**Exercise:**
The required output is the complete data, repeated without alteration.

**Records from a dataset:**
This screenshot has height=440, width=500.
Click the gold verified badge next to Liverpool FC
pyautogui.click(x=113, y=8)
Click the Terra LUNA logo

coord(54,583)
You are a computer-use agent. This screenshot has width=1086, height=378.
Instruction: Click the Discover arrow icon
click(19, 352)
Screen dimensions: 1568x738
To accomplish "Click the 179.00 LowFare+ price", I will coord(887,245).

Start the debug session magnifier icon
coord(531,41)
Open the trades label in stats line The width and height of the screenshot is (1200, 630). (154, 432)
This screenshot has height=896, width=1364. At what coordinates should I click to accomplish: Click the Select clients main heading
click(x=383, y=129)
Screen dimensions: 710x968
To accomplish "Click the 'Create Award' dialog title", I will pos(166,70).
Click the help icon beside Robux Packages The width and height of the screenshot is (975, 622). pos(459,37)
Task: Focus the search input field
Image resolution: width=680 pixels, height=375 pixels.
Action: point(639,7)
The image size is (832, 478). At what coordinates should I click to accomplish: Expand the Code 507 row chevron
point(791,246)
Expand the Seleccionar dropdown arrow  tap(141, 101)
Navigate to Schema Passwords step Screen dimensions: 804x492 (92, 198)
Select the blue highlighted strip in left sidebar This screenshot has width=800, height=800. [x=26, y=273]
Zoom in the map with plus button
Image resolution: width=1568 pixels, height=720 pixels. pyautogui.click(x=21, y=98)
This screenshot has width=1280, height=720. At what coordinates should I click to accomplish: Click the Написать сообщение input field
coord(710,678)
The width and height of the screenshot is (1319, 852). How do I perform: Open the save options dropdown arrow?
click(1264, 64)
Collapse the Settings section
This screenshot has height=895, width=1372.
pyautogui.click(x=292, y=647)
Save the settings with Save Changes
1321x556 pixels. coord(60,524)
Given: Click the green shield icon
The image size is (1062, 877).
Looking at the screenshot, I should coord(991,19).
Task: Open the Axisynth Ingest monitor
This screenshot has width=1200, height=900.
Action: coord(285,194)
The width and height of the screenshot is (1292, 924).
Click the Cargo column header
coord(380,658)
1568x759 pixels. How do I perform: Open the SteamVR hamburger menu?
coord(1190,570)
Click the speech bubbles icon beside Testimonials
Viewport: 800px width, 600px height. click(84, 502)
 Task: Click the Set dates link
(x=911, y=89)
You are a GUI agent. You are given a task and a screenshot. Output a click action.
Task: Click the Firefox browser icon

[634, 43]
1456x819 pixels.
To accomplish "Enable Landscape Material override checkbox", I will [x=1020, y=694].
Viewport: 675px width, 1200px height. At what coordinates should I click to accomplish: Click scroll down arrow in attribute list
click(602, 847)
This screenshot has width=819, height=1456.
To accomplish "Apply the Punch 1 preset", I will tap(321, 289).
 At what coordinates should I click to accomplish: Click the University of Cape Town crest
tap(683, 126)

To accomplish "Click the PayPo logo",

**Answer to the problem:**
This screenshot has height=440, width=500.
Click the gold verified badge next to Liverpool FC
pyautogui.click(x=113, y=8)
Click the Terra LUNA logo

coord(54,583)
You are a computer-use agent. This screenshot has width=1086, height=378.
Instruction: Click the Discover arrow icon
click(19, 352)
Screen dimensions: 1568x738
To accomplish "Click the 179.00 LowFare+ price", I will coord(887,245).

Start the debug session magnifier icon
coord(531,41)
Open the trades label in stats line The width and height of the screenshot is (1200, 630). (154, 432)
This screenshot has height=896, width=1364. At what coordinates should I click to accomplish: Click the Select clients main heading
click(x=383, y=129)
Screen dimensions: 710x968
To accomplish "Click the 'Create Award' dialog title", I will pos(166,70).
Click the help icon beside Robux Packages The width and height of the screenshot is (975, 622). pos(459,37)
Task: Focus the search input field
Image resolution: width=680 pixels, height=375 pixels.
Action: point(639,7)
The image size is (832, 478). At what coordinates should I click to accomplish: Expand the Code 507 row chevron
point(791,246)
Expand the Seleccionar dropdown arrow  tap(141, 101)
Navigate to Schema Passwords step Screen dimensions: 804x492 (92, 198)
Select the blue highlighted strip in left sidebar This screenshot has width=800, height=800. [x=26, y=273]
Zoom in the map with plus button
Image resolution: width=1568 pixels, height=720 pixels. pyautogui.click(x=21, y=98)
This screenshot has width=1280, height=720. At what coordinates should I click to accomplish: Click the Написать сообщение input field
coord(710,678)
The width and height of the screenshot is (1319, 852). How do I perform: Open the save options dropdown arrow?
click(1264, 64)
Collapse the Settings section
This screenshot has height=895, width=1372.
pyautogui.click(x=292, y=647)
Save the settings with Save Changes
1321x556 pixels. coord(60,524)
Given: Click the green shield icon
The image size is (1062, 877).
Looking at the screenshot, I should coord(991,19).
Task: Open the Axisynth Ingest monitor
This screenshot has width=1200, height=900.
Action: coord(285,194)
The width and height of the screenshot is (1292, 924).
Click the Cargo column header
coord(380,658)
1568x759 pixels. How do I perform: Open the SteamVR hamburger menu?
coord(1190,570)
Click the speech bubbles icon beside Testimonials
Viewport: 800px width, 600px height. click(84, 502)
 Task: Click the Set dates link
(x=911, y=89)
You are a GUI agent. You are given a task and a screenshot. Output a click action.
Task: Click the Firefox browser icon

[634, 43]
1456x819 pixels.
To accomplish "Enable Landscape Material override checkbox", I will [x=1020, y=694].
Viewport: 675px width, 1200px height. At what coordinates should I click to accomplish: Click scroll down arrow in attribute list
click(602, 847)
This screenshot has width=819, height=1456.
To accomplish "Apply the Punch 1 preset", I will tap(321, 289).
 At what coordinates should I click to accomplish: Click the University of Cape Town crest
tap(683, 126)

To accomplish "Click the PayPo logo",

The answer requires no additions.